Determine whether the integral from negative ∞ to zero of one divided by three minus four 𝑥 with respect to 𝑥 is convergent or divergent.

We’re given a definite integral, and we’re asked to determine whether this definite integral is convergent or divergent. The first thing we need to notice is the lower limit of integration in our definite integral is negative ∞. And if either of our limits of integration are positive or negative ∞, then we say that our integral is improper. So, we’re going to need to use our rules for evaluating improper integrals. We need to recall the following. The integral from negative ∞ to a constant 𝑎 of 𝑓 of 𝑥 with respect to 𝑥 will be equal to the limit as 𝑡 approaches negative ∞ of the integral from 𝑡 to 𝑎 of 𝑓 of 𝑥 with respect to 𝑥. And this is, of course, provided that our limit converges. This is what the question means when it asked us if this limit is convergent or divergent. We just need to check the convergence or divergence of this limit.

So, the first thing we’re going to want to do is construct this limit for the improper integral given to us in the question. We can see in our case, the upper limit of integration is zero. So, our value of the constant 𝑎 is zero. This gives us that the improper integral given to us in the question should be equal to the limit as 𝑡 approaches negative ∞ of the integral from 𝑡 to zero of one divided by three minus four 𝑥 with respect to 𝑥. And the question wants us to determine the convergence or divergence of this limit. Before we do this, there’s a few things worth pointing out.
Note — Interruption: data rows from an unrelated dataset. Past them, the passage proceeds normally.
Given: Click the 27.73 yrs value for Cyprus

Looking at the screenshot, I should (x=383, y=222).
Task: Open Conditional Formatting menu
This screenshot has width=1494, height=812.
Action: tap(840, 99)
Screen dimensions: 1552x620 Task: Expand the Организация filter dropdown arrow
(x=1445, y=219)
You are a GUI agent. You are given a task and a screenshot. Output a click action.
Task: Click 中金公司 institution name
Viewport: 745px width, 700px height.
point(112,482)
First, 𝑡 is approaching negative ∞. In particular, this tells us that eventually 𝑡 will be less than zero. So, we can just assume 𝑡 is less than zero, our upper limit of integration. In particular, 𝑡 will be a finite number. So, we can now see our interval of integration is now the closed interval from 𝑡 to zero. So now, we’re just trying to evaluate a regular definite integral. So, we can use any of our tools to help us evaluate this integral. We’re going to want to do this by using substitution. We want to use the substitution 𝑢 is equal to three minus four 𝑥.
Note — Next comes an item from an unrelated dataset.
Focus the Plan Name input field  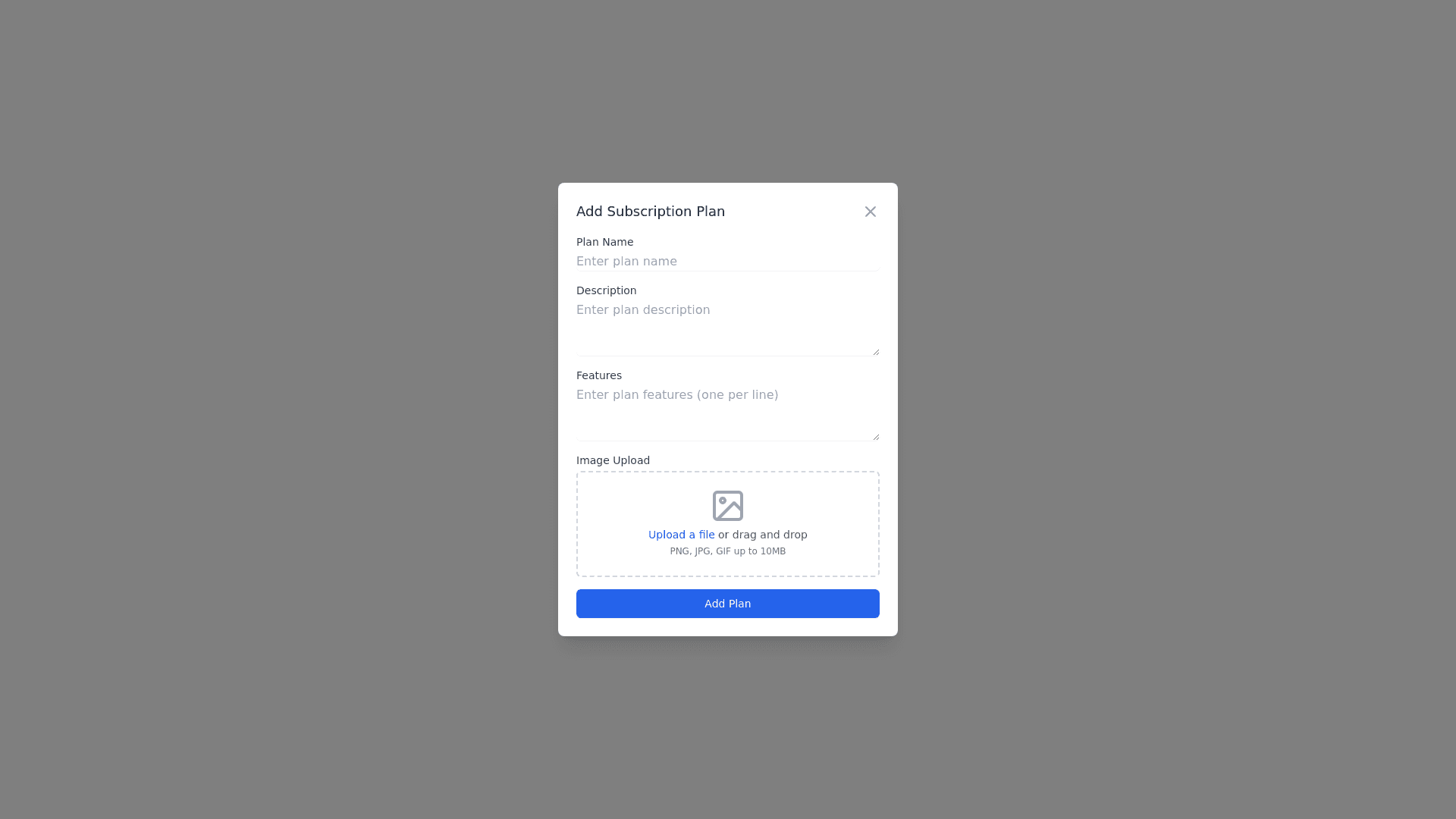click(x=728, y=262)
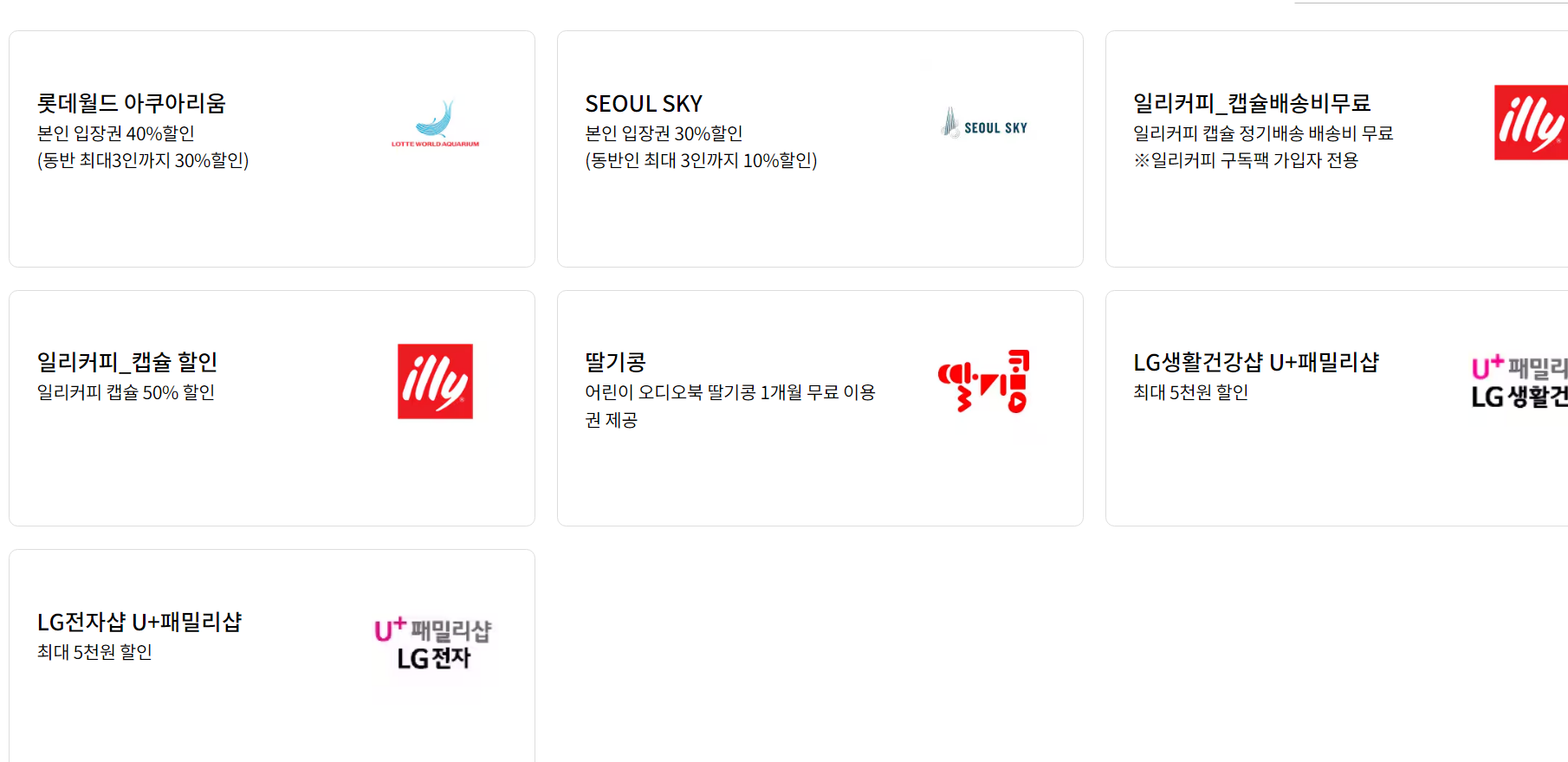Click 일리커피 캡슐 50% 할인 text

pyautogui.click(x=126, y=392)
To use this substitution, we need to differentiate both sides with respect to 𝑥. We get d𝑢 by d𝑥 is equal to negative four. And although d𝑢 by d𝑥 is not a fraction, when we’re using integration by substitution, it can help to treat it a little bit like a fraction. We get the equivalent statement in terms of differentials d𝑢 is equal to negative four d𝑥. And there is one thing worth checking here for our substitution. We want our integrand to be continuous on the interval of integration.
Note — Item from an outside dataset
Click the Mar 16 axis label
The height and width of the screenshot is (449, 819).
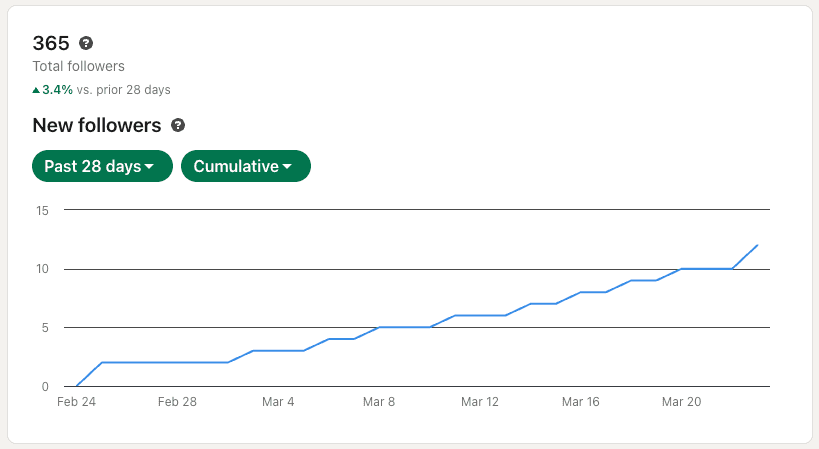click(580, 401)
And to do this, we need to notice that our integrand is a rational function. Rational functions are continuous everywhere where they’re defined. And a rational function will be defined everywhere except where its denominator is equal to zero. And we can solve the denominator being equal to zero. We would get that 𝑥 would be three over four. So, our integrand is continuous everywhere except where 𝑥 is equal to three over four. And since 𝑡 is negative, this is not in our interval of integration. So, we can just carry on using our substitution.

Now, we need to find the new limits of integration. To find our new limits of integration, we need to substitute our upper limit and our lower limit into our equation for 𝑢. Let’s start with the new upper limit of integration. We substitute 𝑥 is equal to zero into our expression for 𝑢. We get 𝑢 is equal to three minus four times zero. And we can just calculate this expression; it’s equal to three. And we can do the same for the lower limit of integration. This time, we substitute 𝑥 is equal to 𝑡. We get 𝑢 is equal to three minus four 𝑡. We’re now ready to start using our substitution.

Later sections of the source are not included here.